Collected data entries
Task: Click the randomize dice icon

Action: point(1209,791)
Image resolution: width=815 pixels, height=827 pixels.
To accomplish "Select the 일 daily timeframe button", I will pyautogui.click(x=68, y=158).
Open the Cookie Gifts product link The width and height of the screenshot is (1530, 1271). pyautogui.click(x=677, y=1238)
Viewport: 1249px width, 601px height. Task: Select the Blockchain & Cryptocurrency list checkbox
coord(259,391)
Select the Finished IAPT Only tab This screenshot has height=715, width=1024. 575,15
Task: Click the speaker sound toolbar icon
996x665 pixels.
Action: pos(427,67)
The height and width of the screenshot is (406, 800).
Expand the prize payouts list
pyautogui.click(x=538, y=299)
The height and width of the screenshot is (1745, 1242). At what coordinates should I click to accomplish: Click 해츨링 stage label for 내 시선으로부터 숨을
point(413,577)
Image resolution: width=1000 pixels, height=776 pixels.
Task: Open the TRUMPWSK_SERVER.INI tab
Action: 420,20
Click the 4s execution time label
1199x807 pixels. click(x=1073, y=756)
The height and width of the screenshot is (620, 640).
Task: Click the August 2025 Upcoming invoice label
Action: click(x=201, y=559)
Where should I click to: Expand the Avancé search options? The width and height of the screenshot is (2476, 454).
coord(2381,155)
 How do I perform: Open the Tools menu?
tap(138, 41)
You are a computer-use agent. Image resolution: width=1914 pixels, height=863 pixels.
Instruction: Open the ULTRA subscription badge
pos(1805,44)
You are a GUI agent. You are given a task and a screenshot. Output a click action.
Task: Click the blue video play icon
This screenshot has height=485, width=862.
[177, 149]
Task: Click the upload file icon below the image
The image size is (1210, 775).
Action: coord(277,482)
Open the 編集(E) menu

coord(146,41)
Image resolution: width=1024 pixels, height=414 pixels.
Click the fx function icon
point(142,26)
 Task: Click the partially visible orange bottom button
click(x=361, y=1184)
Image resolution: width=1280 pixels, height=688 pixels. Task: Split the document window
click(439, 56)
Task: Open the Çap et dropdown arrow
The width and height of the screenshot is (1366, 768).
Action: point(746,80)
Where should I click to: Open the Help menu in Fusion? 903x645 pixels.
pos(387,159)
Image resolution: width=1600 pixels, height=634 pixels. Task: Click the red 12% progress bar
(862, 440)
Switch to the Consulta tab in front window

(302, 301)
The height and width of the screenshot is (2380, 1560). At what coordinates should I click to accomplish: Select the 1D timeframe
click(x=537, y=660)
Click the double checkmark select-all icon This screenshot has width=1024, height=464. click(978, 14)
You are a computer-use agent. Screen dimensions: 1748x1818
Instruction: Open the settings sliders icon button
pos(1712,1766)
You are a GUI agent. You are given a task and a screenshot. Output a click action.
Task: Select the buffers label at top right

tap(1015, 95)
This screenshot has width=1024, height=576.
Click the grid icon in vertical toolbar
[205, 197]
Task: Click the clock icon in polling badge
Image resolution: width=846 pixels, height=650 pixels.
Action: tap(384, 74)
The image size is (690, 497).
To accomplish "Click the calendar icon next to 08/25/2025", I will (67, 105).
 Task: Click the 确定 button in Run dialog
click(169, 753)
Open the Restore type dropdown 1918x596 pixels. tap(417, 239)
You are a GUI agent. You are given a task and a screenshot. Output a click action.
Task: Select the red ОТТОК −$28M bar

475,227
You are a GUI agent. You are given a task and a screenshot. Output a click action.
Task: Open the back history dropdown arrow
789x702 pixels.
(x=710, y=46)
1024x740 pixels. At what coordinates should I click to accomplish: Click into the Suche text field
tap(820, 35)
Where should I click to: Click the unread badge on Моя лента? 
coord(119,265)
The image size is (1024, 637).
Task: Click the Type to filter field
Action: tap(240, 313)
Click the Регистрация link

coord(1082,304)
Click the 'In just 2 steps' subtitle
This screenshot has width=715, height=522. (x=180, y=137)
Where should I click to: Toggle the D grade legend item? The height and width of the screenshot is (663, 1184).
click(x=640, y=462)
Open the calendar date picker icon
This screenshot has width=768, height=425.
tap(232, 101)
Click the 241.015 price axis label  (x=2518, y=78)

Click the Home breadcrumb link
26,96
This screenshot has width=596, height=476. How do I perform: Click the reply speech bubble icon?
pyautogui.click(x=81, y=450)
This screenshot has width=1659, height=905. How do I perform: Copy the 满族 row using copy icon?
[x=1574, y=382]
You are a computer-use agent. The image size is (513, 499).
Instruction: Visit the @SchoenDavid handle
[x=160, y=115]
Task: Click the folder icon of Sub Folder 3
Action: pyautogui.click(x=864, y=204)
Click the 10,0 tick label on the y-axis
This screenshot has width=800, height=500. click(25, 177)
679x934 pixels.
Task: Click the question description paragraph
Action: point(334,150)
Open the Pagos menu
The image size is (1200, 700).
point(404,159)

• **WORK TO BE COMPLETED**:
Include both ends. Return the line holding "Click the Home breadcrumb link" and all lines after it in the records above, exactly as written.

• **SOLUTION FOR THIS TASK**:
Click the Home breadcrumb link
26,96
This screenshot has width=596, height=476. How do I perform: Click the reply speech bubble icon?
pyautogui.click(x=81, y=450)
This screenshot has width=1659, height=905. How do I perform: Copy the 满族 row using copy icon?
[x=1574, y=382]
You are a computer-use agent. The image size is (513, 499).
Instruction: Visit the @SchoenDavid handle
[x=160, y=115]
Task: Click the folder icon of Sub Folder 3
Action: pyautogui.click(x=864, y=204)
Click the 10,0 tick label on the y-axis
This screenshot has width=800, height=500. click(25, 177)
679x934 pixels.
Task: Click the question description paragraph
Action: point(334,150)
Open the Pagos menu
The image size is (1200, 700).
point(404,159)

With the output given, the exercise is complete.